The metabolism of the mucolytic agent carbocysteine ( S- carboxymethyl- l-cysteine , CMC) has attracted substantial interest during recent years [1]. It has been reported that sulphoxidation of CMC and its cysteinyl metabolites consitutes a major pathway of biotransformation. Moreover, it has been suggested that CMC sulphoxidation exhibits a genetic polymorphism expressed in two phenotypes in the population, the poor sulphoxidizers (PS) and the extensive sulphoxidizers (ES) [2]. This sulphoxidation polymorphism has been linked to certain idiopathic diseases ( e.g. primary biliary cirrhosis) and the toxicity of sulphur-containing drugs ( e.g. d-penicillamine, sodium aurothiomalate) [1]. However, more detailed metabolic studies on CMC and a carbon-13 labelled analogue ( S- carboxy-[ 13 C] methyl- l-cysteine , 13C-CMC) have demonstrated the absence of significant amounts of any of the putative cysteinyl sulphoxide metabolites in the urine.
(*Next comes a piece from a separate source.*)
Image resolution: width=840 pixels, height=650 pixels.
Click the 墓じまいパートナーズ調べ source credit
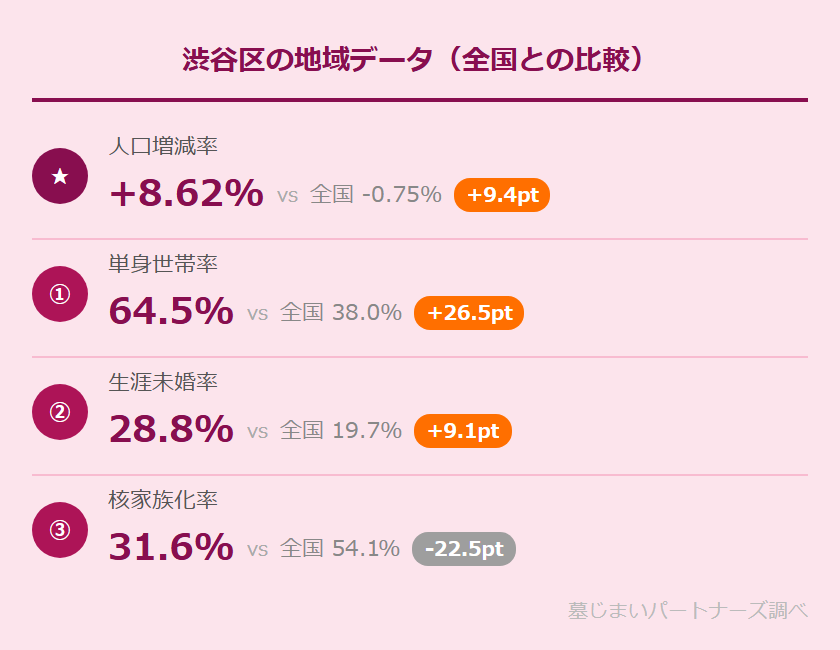click(687, 610)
These studies which were based on HPLC [3–5], 13C NMR [5,6], and gas chromatography/mass spectrometry (GC/MS) [7] demonstrated that, besides unchanged carbocysteine, thiodiglycolic acid (di-[carboxymethyl] sulphide, TDGA) and its sulphoxide (TDGA-SO) were the major biotransformation products of CMC in man [8]. Approximately 6–8 hr after administration of the drug, urinary excretion of an additional novel metabolite ( 1) was observed by TLC after sulphur-selective visualization [9]. This particular metabolite 1 of yet unknown structure was the only urinary component exhibiting polymorphic character present after oral administration of CMC [10]. About 7.5–10% of the two populations excreted only marginal amounts of 1, and a more than two-thousand fold difference in the urinary excretion of metabolite 1 has been estimated by TLC [10,11]. The objective of this study was to isolate and identify this metabolite.